Ryan's Daughter is one of those films that has been mostly forgotten despite it being one of David Lean's strongest films. Due changing popular tastes at the time, David Lean films had become a bit passé. It came out in 1970 during the early days of the "New Hollywood" where gritty contemporary films like Easy Rider had changed the movie landscape a year earlier.
This film was the third film in a loose trilogy of personal stories taking place during World War I but doesn't directly deal with the main conflict in Europe. Lawrence of Arabia dealt with the fight with the Turks and how it reshaped the Middle East, Doctor Zhivago dealt with the Russian revolution and Ryan's Daughter deals with Ireland on the eve of its independence from England. All three stories are very personal stories on the backdrop on 3 major political shifts of the 20th century.
Loosely based on Madame Bovary, Ryan's Daughter tells the story of Rosy Ryan (Sarah Miles), a day dreaming romantic that marries the local school teacher, Charles Shaughnessy (Robert Mitchum). Her marriage is pleasant but lacks passion which leads to her having an affair with a stationed British soldier (Christopher Jones). The small Irish town figures out that she is having an affair and she is ostracized from the community, not only for breaking her wedding vows but for "sleeping with the enemy".
Ryan's Daughter was criticized at the time for telling such a small story on such a large canvas. I disagree with this assessment because it misses the entire point of the film. We are affected by our environment and our place in the world can have a direct affect on how we see it. Rosy is dreamer, so she spends most of her time on the beach reading and wandering. She rarely seen in the town itself and looks out of place when she does enter the town. The townspeople themselves are very small minded and very bored. Most of them don't ever seem to have jobs and they tend to just hang around on the main street taunting the mentally disabled, "village idiot" Michael (John Mills). The local schoolmaster is the most educated and worldly person in the village, so naturally Rosy is drawn to him. He is an outsider himself that also is rarely seen in the town and his house and schoolhouse is overlooking the Irish coastline.
The vast Irish coastline in contrast with the dirty small town is critical to the story in showing the dirty human world against the large natural beauty of the landscape. A perfect example of this are the two love making scenes in the film.
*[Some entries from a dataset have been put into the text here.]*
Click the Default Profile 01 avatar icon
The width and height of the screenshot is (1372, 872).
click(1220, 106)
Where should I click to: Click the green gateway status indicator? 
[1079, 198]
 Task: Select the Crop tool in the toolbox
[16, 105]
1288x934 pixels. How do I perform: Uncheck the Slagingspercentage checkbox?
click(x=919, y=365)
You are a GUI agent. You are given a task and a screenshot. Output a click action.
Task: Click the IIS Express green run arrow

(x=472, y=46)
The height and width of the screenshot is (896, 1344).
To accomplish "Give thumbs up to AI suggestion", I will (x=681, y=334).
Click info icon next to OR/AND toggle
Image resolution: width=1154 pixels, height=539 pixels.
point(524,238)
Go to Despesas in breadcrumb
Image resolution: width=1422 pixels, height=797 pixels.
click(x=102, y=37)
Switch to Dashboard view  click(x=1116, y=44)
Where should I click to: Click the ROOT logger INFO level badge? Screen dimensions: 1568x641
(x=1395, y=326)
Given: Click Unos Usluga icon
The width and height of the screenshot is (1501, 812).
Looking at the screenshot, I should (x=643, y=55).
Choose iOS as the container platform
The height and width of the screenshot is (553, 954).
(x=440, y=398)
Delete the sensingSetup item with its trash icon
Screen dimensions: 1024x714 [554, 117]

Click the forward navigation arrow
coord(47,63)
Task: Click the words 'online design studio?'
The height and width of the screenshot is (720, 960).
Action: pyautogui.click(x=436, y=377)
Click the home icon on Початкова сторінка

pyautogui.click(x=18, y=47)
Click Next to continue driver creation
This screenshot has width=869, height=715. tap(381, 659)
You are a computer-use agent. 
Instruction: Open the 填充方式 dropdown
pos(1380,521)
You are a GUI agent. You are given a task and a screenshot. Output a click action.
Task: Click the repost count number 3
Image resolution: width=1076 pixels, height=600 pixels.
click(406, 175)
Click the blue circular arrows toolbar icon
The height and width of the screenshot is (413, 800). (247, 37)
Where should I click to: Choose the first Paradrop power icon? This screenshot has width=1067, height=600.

During Rosy's honeymoon night with Charles, it takes place in grungy room above the hall where the townspeople are getting drunk and dancing below. It illustrates not just the lack of passion but also Rosy's realization that her marriage to Charles won't escape her to another world and that she is stuck as she ever was. In contrast to this, her encounters with the British soldier are almost always outside and the first time they make love it is in woods surrounded by nature.
John Mills' portrayal of Michael won him the Best Supporting Actor Oscar that year, but to me the most fascinating character is of Father Hugh Collins played by Trevor Howard. Alec Guinness was suppose to be the first choice for this role but I think Trevor Howard gives such a gritty performance to this role that would have been missed if it had been played by someone else.
Father Collins is the bridge between all the worlds within this film. He is equally comfortable on the beach looking for Rosy or in the town breaking up a fight. His preaching style is on one of a street thug. He knows how simple the townspeople that he serves are and he knows that slap to the head it the easiest and quickest way to knock some sense into them. When he learns of Rosy's betrayal to her husband he doesn't react in judgment but in sadness. These little touches make for fascinating viewing and one of the great pleasures of this film is seeing the priest react to these different situations.
The background of the story of Ryan's Daughter is of a small group of IRA fighters that are in the town to gather arms from a shipment that had been washed ashore. The townspeople get directly involved with the rescue of the arms. When it foiled by the British they blame Rosy and assume she is British spy. The pageantry of the rescue of these arms is critical to the story because it puts you in the point of view of how the villagers must have felt by shaking away their boredom and has given them purpose for the first time in their life. Their anger towards Rosy isn't just about adultery or treason. She (according to them) has taken away their meaning and purpose in life - which in itself was what Rosy was looking for all along too.